### Required actions
• A. Copy out everything from "Rao Sahib Saravanapperumal" down to "India in Kolkata." in the Vaiyapuri Pillai biography.
• B. In the Vaiyapuri Pillai biography, where was his private collection later donated?

[[ Page text, beginning ]]

Rao Sahib Saravanapperumal Vaiyapuri Pillai (12 October 1891 – 17 February 1956) was a renowned lawyer and Tamil scholar. An advocate by profession, he edited and published several Tamil classics from original manuscripts. He is best remembered as the editor of the Tamil lexicon published by the Madras University in the 1920s. He was a voracious reader and had in his own private collection thousands of books in Tamil, English, Sanskrit and Malayalam. His collection also included hundreds of palm-leaf manuscripts. This collection was later donated to the National Library of India in Kolkata.
.

== Early life and education ==

Vaiyapuri Pillai was born in 1891 to Saravanapperumal Pillai and Pappammal in a Saiva Vellalar family of Tinnevely District. After graduating in 1912, he studied law and practised as a lawyer in Trivandrum and Tinnevely from 1915 to 1926.

[[ Page text, end ]]
[[ Study material, beginning ]]

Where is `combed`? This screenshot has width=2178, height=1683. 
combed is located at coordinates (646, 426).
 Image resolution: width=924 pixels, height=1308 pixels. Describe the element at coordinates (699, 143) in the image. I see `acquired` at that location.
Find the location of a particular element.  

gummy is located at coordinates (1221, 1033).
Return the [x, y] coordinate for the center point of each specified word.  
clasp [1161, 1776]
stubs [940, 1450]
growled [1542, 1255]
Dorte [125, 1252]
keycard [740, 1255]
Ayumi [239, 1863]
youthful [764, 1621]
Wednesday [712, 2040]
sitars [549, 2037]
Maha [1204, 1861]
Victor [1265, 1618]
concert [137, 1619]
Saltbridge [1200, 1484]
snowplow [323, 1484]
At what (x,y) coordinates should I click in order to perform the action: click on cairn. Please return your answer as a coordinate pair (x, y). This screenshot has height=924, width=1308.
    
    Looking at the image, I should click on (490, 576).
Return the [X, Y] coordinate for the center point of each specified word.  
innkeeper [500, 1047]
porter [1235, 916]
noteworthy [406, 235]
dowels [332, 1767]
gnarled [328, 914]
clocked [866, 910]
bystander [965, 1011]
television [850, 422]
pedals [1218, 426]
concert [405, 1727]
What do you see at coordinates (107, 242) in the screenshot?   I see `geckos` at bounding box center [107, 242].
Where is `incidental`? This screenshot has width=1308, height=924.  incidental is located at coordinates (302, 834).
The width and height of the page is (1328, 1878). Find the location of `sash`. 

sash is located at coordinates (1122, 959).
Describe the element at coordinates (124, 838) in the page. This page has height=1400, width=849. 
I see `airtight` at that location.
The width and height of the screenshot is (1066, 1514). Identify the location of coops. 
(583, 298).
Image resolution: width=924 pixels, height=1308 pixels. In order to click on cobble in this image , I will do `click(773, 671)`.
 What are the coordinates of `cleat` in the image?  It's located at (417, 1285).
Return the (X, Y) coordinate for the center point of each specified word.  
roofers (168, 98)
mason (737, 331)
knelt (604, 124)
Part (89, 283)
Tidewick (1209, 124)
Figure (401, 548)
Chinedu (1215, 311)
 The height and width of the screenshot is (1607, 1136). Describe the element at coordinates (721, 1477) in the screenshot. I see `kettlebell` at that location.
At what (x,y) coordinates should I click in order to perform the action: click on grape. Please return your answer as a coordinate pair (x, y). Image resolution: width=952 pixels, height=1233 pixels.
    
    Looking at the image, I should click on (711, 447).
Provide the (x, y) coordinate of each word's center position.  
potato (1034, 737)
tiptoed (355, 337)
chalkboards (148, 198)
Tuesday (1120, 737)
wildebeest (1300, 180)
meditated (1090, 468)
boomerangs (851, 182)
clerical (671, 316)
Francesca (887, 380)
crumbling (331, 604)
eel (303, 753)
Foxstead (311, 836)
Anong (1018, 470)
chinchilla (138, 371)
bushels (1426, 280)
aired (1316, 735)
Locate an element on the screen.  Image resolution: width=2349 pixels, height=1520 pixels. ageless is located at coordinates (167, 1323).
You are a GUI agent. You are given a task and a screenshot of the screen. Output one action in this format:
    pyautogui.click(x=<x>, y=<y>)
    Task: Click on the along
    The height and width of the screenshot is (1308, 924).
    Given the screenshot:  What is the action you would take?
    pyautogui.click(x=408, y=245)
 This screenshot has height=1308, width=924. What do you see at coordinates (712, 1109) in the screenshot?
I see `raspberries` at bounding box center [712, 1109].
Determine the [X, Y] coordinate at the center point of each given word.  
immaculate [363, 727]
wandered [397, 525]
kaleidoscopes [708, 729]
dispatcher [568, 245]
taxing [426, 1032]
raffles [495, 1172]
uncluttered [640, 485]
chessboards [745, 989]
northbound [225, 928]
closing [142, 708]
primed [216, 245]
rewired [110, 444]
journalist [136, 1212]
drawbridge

[[ Study material, end ]]

### Solutions per task
• A.
Rao Sahib Saravanapperumal Vaiyapuri Pillai (12 October 1891 – 17 February 1956) was a renowned lawyer and Tamil scholar. An advocate by profession, he edited and published several Tamil classics from original manuscripts. He is best remembered as the editor of the Tamil lexicon published by the Madras University in the 1920s. He was a voracious reader and had in his own private collection thousands of books in Tamil, English, Sanskrit and Malayalam. His collection also included hundreds of palm-leaf manuscripts. This collection was later donated to the National Library of India in Kolkata.

• B. To the National Library of India in Kolkata.